Copied from my Notebook #4

-Do you trust those birds that barely ever land?

-What?

-You know, like sparrows or whatever, never land, just float around in upstreams.

-Gliders DO land.

-No birds, feathers.

-Nah, I don't trust them.

Copied from my Notebook #2

This is gently baking:

He tries to solve it and I just react to it -- tell me what the craic is and that will very quickly become the drake's bill, which is one pound and fifty pence madam -- I'm a man -- sir, sorry, sir.
"He's changed in the last few weeks, what we're going through -- he's thinking things -- do you mulch the grass still?"
Tell me what the craic is and I will try to to prevent its development into a fault line.

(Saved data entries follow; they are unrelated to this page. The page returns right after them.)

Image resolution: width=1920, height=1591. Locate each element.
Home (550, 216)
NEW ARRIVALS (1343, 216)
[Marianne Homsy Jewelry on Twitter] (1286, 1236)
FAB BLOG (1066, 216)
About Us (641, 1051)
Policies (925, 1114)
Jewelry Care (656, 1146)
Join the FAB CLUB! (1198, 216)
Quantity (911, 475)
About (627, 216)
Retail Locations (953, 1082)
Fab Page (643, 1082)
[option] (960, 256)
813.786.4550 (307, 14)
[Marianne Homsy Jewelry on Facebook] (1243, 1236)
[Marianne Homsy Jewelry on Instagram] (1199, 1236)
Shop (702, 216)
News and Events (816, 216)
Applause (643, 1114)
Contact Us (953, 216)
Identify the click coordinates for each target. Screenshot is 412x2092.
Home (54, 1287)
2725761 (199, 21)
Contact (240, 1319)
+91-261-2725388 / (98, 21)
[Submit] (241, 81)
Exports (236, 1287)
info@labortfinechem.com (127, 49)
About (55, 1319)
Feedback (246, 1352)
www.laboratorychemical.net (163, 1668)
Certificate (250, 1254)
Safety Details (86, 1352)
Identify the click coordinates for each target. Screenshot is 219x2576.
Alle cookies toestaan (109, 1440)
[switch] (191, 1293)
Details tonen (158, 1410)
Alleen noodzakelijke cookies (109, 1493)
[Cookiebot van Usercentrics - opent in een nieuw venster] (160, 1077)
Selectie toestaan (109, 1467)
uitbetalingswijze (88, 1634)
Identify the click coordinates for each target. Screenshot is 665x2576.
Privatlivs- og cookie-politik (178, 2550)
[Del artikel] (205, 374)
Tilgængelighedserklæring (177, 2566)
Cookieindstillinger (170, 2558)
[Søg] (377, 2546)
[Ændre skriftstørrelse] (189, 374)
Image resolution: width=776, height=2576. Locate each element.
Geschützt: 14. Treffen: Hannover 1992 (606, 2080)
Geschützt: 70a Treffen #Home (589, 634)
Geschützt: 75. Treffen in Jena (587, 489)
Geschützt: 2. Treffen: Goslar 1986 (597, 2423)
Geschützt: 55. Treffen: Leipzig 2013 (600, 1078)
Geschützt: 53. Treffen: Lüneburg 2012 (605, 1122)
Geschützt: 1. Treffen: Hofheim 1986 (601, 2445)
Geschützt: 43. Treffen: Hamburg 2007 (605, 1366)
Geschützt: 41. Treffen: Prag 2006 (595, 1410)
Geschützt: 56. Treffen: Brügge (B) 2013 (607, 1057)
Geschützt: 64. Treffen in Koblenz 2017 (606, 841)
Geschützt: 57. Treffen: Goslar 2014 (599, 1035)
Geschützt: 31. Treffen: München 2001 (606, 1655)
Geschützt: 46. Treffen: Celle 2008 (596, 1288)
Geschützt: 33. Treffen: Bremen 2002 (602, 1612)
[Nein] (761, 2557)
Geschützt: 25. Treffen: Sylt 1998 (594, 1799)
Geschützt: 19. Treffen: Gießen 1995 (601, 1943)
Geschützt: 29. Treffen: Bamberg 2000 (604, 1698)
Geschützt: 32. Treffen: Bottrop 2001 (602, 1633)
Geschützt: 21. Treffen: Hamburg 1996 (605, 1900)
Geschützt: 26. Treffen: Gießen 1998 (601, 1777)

Copied from my Notebook #1

I am currently considering employment. The desirable location is London -- but there is the cost of living to sit with, not just that, but, the initial accreditation of work. The application form is formulaic. The repetition of name and address inspires pseudonym desires and represses neat handwriting.
I write from the top of a shopping tower, the cafe atop the Suburb Mall of Bristol. The cafe is a square dollop above the place. It is bordered by limply planted boxes and a roof covered in pebbles. The mineral water is gently sparkling, every patron is here is gently baking.

Tuesday 12 May 2009

Purnell/Parnell

I am eating from a plate of slate, and in doing so I am accepting the Japanese and British elements of the dish. As soon as each element leaves the black surface, I embrace it. Here there is expense, yet, the expense is small figure to the tongue's taste buds. The eye's taste buds, they are a little closer to the head's City, but still they interrogate the colour on slate with minor knowledge of cost. Head burns smooth as it deregulates, and the burns are soothed by superb taste, tongue basting moments. Beautiful in opposition.

Sunday 10 May 2009

Scalper

Scalper is selling me a ticket again, he touts the ticket with his hands, and my leery ticket dirt is all over my money as I hand it to him. The scalper is the palpitation of live music, the dealer in humdrum heroin tunes and tight-sweet polo music. I leave Scalper behind and enter into the musician's performance space. He's added a 'y' at the end, but he's missed out the 'y' at the beginning and end. I'm sharded, but he's only the support act, bring on the real quiff. Major deal, Debussy appeal, get him off, Scalper, give me a refund. Scalper slips away, once sold, tickets are not refundable, neither are Ticketmaster's, neither are Quiff.com's.